Promote interprofessional teams to deliver patient-centred care

A single health worker would likely struggle to deliver integrated, comprehensive, patient-centred care for all people. Instead, interprofessional, collaborative healthcare teams (including primary care providers, nurse managers, community-based workers, laboratory, radiology and pharmacy technicians, and specialists) are best-skilled to deliver integrated, people-centred care, which the WHO envisions as essential for ensuring health for all. Patient-centred care is aligned with and responsive to client and population health needs, and can be delivered by an interprofessional team through the following approaches, also shown in the figure below (WHO, 2015):

Promote interprofessional teams

  • Providing collaborative, coordinated, and accessible care;
  • Focusing care on physical comfort and emotional well-being;
  • Considering preferences, values, traditions, and socioeconomic conditions;
  • Encouraging family involvement;
  • Providing timely and transparent information for shared decision-making;
  • Aligning leadership and management to patient-centred goals.

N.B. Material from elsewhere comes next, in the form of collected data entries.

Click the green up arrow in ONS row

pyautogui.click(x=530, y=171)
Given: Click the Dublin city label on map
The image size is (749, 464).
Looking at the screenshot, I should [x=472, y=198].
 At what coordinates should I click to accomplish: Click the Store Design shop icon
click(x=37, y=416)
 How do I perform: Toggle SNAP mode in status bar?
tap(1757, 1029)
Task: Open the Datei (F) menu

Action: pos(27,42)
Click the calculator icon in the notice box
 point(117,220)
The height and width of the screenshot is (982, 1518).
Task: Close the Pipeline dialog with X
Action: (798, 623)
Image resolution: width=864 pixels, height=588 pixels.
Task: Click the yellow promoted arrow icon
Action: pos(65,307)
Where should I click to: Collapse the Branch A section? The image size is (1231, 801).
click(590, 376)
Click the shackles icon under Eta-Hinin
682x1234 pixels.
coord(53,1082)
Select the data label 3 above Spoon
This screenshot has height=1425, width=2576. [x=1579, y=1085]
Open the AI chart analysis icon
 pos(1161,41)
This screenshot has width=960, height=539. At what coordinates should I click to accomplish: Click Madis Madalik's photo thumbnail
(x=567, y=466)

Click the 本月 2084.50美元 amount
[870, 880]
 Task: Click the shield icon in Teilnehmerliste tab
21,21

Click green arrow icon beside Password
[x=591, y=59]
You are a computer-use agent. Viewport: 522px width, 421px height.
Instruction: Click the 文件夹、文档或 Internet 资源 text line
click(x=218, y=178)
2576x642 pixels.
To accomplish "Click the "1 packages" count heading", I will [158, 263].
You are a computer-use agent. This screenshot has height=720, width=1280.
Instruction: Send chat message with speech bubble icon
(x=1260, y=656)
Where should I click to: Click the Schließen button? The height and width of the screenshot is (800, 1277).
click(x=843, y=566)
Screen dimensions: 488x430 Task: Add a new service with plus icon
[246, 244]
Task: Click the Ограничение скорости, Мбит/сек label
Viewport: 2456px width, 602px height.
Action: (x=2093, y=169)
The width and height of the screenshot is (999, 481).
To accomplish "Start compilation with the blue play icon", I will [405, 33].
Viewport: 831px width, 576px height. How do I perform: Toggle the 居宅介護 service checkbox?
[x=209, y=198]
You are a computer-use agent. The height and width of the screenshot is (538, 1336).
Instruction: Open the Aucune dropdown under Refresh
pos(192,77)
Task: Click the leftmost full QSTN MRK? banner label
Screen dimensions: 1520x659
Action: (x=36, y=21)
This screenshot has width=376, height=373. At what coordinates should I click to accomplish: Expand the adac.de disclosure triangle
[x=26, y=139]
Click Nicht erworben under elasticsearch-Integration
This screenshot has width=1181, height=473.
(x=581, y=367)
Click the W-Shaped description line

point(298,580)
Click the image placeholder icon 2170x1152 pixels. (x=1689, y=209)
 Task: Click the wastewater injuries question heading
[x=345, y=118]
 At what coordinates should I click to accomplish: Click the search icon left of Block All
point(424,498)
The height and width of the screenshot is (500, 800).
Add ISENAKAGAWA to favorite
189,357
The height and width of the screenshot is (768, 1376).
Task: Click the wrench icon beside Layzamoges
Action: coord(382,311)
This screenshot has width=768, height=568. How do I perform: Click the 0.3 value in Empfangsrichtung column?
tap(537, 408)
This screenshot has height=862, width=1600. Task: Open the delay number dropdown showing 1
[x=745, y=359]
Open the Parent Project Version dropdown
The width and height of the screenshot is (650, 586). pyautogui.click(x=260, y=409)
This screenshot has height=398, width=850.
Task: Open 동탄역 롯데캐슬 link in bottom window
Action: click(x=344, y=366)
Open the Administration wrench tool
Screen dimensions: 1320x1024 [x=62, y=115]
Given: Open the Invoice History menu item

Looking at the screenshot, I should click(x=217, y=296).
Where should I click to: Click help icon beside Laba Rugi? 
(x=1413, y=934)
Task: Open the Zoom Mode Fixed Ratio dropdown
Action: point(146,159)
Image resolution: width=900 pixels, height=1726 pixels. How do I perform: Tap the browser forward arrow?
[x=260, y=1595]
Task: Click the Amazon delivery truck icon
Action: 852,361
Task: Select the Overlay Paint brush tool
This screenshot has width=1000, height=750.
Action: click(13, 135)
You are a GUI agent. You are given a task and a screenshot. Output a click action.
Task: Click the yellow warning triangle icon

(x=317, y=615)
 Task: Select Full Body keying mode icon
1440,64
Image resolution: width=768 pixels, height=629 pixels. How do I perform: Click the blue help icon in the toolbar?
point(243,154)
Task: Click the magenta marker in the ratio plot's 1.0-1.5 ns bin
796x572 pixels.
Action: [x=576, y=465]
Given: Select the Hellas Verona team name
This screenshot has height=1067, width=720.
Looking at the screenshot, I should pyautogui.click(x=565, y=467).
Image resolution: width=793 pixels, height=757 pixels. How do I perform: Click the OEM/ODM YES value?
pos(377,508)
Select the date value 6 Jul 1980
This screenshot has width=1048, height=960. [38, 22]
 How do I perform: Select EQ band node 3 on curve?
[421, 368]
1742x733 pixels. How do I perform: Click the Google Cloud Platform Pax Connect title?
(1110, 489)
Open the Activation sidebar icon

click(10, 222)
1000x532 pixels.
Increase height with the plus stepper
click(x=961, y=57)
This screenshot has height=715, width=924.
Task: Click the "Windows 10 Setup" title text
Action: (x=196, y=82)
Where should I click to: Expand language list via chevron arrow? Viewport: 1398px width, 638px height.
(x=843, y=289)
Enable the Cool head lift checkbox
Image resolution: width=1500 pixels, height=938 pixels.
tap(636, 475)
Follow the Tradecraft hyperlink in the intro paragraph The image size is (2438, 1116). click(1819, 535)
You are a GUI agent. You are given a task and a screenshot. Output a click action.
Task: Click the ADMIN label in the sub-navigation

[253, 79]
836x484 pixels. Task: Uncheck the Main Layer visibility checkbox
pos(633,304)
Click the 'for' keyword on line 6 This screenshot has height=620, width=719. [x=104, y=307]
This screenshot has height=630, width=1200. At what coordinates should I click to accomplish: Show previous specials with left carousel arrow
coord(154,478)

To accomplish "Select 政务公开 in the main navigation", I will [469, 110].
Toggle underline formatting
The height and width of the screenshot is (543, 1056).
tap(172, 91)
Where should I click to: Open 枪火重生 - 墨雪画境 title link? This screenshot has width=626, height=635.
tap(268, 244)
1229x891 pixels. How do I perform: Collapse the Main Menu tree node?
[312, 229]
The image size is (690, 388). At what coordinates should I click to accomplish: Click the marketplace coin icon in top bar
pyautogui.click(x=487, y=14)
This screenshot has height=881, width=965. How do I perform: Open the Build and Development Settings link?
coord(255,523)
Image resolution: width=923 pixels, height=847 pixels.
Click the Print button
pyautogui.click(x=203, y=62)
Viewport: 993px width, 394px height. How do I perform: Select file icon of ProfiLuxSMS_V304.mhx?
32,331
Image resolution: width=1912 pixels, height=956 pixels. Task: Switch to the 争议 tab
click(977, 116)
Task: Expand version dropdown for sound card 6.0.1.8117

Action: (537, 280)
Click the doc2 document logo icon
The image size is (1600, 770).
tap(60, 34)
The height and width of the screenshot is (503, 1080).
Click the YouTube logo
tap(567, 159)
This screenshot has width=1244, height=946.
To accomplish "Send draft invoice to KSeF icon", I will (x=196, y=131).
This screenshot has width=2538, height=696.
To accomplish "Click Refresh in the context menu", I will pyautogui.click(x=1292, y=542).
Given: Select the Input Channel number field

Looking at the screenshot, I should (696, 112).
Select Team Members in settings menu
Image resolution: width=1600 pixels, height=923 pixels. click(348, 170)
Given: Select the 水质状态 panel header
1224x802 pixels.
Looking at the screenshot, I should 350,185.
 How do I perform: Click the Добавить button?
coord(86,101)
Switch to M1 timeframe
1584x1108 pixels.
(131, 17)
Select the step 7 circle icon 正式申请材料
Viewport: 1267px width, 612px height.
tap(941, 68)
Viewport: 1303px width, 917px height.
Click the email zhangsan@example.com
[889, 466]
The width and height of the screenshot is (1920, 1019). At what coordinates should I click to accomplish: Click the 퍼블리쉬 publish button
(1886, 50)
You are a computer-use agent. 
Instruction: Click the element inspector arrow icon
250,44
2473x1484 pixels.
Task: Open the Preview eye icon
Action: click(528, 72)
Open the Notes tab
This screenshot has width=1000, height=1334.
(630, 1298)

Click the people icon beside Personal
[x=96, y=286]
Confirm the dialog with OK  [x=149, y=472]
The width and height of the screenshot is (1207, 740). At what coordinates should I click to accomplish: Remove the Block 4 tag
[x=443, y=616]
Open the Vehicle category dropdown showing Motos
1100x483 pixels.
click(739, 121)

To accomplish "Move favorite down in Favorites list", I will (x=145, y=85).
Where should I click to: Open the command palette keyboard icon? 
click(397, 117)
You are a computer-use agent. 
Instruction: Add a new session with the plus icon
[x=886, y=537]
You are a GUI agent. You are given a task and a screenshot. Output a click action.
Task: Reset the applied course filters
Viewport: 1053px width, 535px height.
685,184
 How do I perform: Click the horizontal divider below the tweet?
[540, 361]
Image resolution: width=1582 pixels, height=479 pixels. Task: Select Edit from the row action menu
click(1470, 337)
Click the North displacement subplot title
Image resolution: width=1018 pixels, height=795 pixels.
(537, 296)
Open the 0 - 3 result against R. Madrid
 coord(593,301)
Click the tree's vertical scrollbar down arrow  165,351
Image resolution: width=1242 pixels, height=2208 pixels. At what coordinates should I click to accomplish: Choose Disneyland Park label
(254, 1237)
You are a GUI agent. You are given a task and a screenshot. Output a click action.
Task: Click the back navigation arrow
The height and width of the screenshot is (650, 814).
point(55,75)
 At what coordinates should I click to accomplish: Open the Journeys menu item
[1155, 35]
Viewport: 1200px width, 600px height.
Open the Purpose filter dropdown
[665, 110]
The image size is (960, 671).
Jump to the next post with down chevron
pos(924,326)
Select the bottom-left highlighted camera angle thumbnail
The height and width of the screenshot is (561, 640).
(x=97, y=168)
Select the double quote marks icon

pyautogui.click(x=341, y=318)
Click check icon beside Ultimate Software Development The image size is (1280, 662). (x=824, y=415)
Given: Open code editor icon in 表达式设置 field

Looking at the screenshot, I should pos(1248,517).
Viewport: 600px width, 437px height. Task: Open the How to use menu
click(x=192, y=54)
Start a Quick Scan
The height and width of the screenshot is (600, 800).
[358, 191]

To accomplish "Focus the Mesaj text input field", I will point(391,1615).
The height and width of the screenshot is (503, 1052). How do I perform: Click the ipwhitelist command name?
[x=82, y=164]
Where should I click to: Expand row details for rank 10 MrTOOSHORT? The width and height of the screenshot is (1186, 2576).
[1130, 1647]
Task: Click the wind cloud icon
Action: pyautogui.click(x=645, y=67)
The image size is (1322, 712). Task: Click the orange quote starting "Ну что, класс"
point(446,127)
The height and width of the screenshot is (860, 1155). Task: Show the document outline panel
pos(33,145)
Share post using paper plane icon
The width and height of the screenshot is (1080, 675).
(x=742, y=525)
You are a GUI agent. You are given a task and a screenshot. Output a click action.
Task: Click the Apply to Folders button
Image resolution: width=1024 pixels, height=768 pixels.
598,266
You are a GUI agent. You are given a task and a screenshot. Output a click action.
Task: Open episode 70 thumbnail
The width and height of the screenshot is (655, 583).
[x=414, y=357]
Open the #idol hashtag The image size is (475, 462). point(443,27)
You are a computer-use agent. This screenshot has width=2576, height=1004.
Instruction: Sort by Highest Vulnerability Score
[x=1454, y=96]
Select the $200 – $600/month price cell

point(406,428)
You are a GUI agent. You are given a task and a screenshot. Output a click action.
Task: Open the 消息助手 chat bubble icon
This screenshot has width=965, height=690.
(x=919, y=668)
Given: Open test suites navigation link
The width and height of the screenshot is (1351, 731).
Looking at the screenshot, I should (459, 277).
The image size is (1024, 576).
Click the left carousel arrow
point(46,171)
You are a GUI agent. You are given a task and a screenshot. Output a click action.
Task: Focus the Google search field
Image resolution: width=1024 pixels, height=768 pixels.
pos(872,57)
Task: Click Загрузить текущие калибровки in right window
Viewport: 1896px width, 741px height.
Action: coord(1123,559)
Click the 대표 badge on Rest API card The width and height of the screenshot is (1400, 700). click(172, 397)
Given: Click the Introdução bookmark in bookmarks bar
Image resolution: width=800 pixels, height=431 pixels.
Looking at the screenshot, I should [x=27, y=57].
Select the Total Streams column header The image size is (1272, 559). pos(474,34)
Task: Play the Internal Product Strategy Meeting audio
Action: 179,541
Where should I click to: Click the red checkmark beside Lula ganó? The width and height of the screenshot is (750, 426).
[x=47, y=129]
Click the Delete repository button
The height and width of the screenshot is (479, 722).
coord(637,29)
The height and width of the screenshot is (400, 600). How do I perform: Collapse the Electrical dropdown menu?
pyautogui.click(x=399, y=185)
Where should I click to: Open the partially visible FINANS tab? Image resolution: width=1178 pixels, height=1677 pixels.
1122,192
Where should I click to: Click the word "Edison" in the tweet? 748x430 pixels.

Patient-centred care may be most effectively achieved in marginalised and underserved communities through a health workforce representing and coming from the community. Health workers can provide more acceptable care when they demonstrate linguistic, cultural, and gender competence. This reinforces the WHO recommendations for education: to recruit health professional students from rural backgrounds and locate schools in these settings (WHO, 2015).